Law firms have just been handed a tool from the corporate playbook that marketing consultants predict will greatly enhance their ability to expand and tout their services.
Firms now have the go-ahead to form and own other law firms as subsidiaries, under an opinion issued jointly as Opinion 704 of the New Jersey Supreme Court Advisory Committee on Professional Ethics and Opinion 37 of the Committee on Attorney Advertising.
"Such an arrangement does not violate the general prohibition on the corporate practice of law," whose "central goal ... is to keep the rendition of legal services from being under the control and direction of nonlawyers," say the committees in their opinion, published Monday.
Moreover, Rule of Professional Conduct 5.4(a), which prohibits fee sharing with nonlawyers, does not bar a firm from turning over its net profits to a parent company also made up of lawyers, states the opinion.

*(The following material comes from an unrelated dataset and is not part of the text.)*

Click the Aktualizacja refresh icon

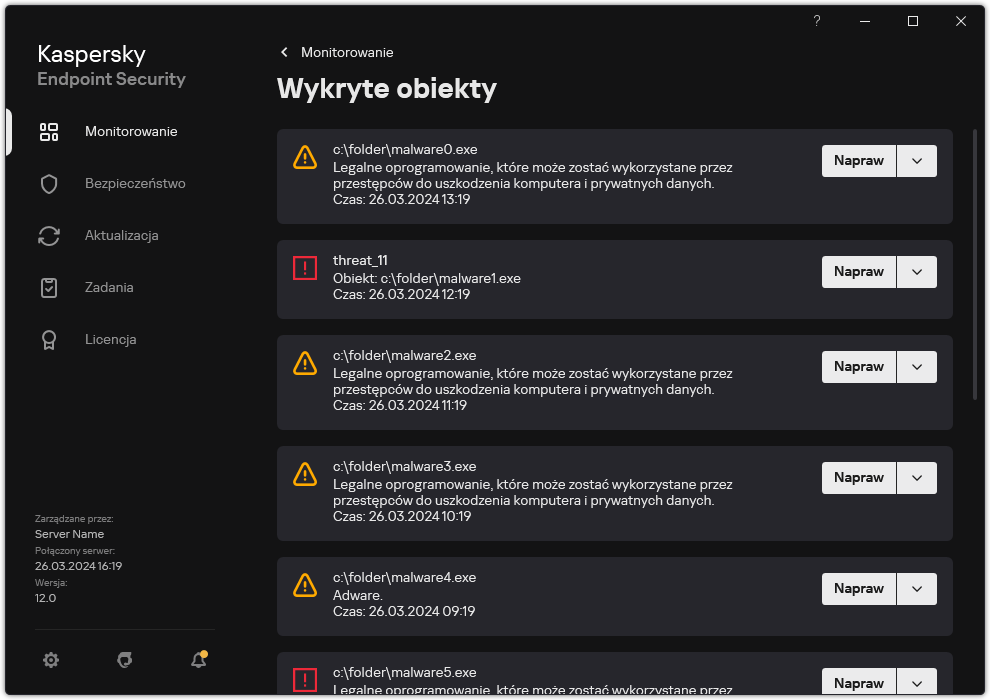point(49,235)
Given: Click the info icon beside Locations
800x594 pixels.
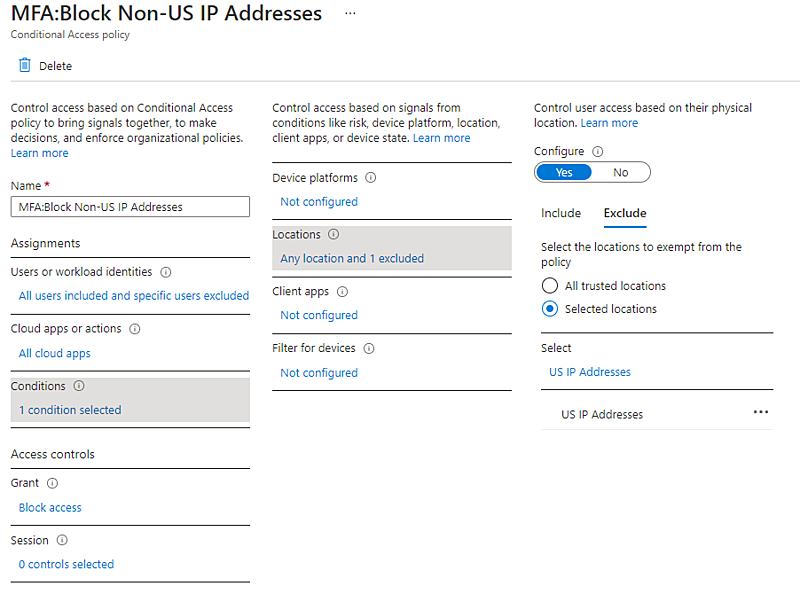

The subsidiary firms, which could be organized as limited liability companies or professional corporations, would operate under separate names that would have to include the name of one or more of the lawyers working there.
To avoid misleading clients and the public, the relationship between the firms would have to be disclosed on initial contact between the subsidiary and a new client. The relationship would also have to be disclosed in the subsidiary's advertising and marketing. Specifically, the phrase "a subsidiary of X law firm" would have to appear beneath or next to the subsidiary's name.
The opinion responded to an inquiry from an unnamed firm that wants to form a subsidiary for a specialized practice area and plans to employ one or more existing shareholders in the subsidiary to direct its operations. The subsidiary might share office space with the parent, but it would keep its own books, records and files and maintain its own bank accounts and trust accounts.